• Given data:
-- Opening Marker --
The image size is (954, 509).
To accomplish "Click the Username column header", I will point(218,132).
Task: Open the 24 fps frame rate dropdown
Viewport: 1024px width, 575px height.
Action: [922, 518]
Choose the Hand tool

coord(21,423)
-- Closing Marker --
-- Opening Marker --
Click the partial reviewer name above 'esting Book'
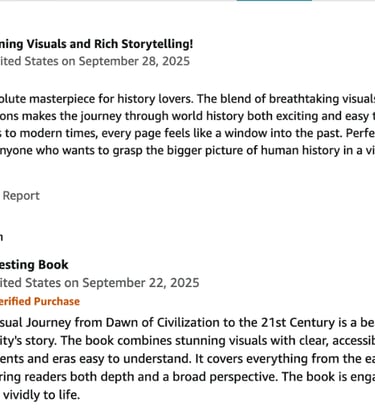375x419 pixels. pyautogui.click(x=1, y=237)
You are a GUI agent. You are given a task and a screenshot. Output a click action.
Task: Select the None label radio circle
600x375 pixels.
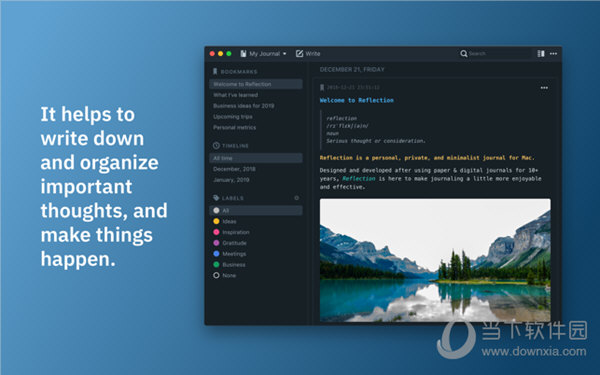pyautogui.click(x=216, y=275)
-- Closing Marker --
-- Opening Marker --
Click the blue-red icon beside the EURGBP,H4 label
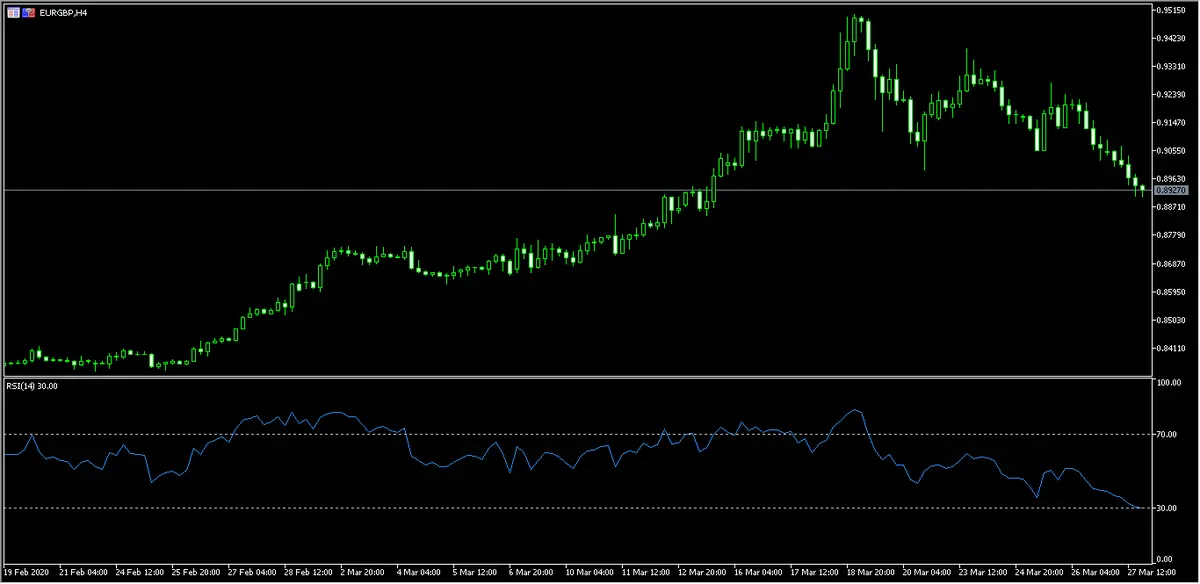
-- Closing Marker --
• What is expected: Show the lines of the data that hold the word "label".

• Task answer:
Task: Select the None label radio circle
Click the blue-red icon beside the EURGBP,H4 label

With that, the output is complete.